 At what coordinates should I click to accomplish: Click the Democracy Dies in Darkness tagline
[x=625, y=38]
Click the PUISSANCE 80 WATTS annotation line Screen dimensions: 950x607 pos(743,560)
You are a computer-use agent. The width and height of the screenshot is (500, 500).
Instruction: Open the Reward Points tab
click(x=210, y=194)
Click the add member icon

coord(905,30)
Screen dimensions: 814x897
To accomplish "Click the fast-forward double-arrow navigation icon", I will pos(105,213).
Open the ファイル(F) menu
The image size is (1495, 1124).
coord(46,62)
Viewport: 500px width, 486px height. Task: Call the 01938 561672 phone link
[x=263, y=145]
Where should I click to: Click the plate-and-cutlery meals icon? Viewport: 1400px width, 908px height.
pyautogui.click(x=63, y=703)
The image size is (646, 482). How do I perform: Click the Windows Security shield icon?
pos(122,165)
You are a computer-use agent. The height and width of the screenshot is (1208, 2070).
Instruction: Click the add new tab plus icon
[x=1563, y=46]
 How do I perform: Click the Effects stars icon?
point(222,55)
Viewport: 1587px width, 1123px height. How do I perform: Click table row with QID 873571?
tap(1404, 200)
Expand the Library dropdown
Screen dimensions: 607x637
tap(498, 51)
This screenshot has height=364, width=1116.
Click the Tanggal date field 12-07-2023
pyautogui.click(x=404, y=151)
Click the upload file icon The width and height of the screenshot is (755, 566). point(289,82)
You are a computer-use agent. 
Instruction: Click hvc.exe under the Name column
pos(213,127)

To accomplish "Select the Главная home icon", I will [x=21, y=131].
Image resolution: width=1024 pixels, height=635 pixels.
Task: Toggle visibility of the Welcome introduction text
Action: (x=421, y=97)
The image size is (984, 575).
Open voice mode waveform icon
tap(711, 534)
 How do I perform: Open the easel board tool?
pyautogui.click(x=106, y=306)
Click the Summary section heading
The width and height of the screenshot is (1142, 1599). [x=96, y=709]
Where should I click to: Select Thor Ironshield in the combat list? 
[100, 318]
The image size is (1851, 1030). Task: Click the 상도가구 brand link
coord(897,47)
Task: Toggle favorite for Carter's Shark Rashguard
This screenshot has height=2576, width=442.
----------------------------------------
TASK DETAILS =
Transcribe every entry, keeping each line exactly as it reads.

TASK RESULT =
 At what coordinates should I click to accomplish: Click the Democracy Dies in Darkness tagline
[x=625, y=38]
Click the PUISSANCE 80 WATTS annotation line Screen dimensions: 950x607 pos(743,560)
You are a computer-use agent. The width and height of the screenshot is (500, 500).
Instruction: Open the Reward Points tab
click(x=210, y=194)
Click the add member icon

coord(905,30)
Screen dimensions: 814x897
To accomplish "Click the fast-forward double-arrow navigation icon", I will pos(105,213).
Open the ファイル(F) menu
The image size is (1495, 1124).
coord(46,62)
Viewport: 500px width, 486px height. Task: Call the 01938 561672 phone link
[x=263, y=145]
Where should I click to: Click the plate-and-cutlery meals icon? Viewport: 1400px width, 908px height.
pyautogui.click(x=63, y=703)
The image size is (646, 482). How do I perform: Click the Windows Security shield icon?
pos(122,165)
You are a computer-use agent. The height and width of the screenshot is (1208, 2070).
Instruction: Click the add new tab plus icon
[x=1563, y=46]
 How do I perform: Click the Effects stars icon?
point(222,55)
Viewport: 1587px width, 1123px height. How do I perform: Click table row with QID 873571?
tap(1404, 200)
Expand the Library dropdown
Screen dimensions: 607x637
tap(498, 51)
This screenshot has height=364, width=1116.
Click the Tanggal date field 12-07-2023
pyautogui.click(x=404, y=151)
Click the upload file icon The width and height of the screenshot is (755, 566). point(289,82)
You are a computer-use agent. 
Instruction: Click hvc.exe under the Name column
pos(213,127)

To accomplish "Select the Главная home icon", I will [x=21, y=131].
Image resolution: width=1024 pixels, height=635 pixels.
Task: Toggle visibility of the Welcome introduction text
Action: (x=421, y=97)
The image size is (984, 575).
Open voice mode waveform icon
tap(711, 534)
 How do I perform: Open the easel board tool?
pyautogui.click(x=106, y=306)
Click the Summary section heading
The width and height of the screenshot is (1142, 1599). [x=96, y=709]
Where should I click to: Select Thor Ironshield in the combat list? 
[100, 318]
The image size is (1851, 1030). Task: Click the 상도가구 brand link
coord(897,47)
Task: Toggle favorite for Carter's Shark Rashguard
This screenshot has height=2576, width=442.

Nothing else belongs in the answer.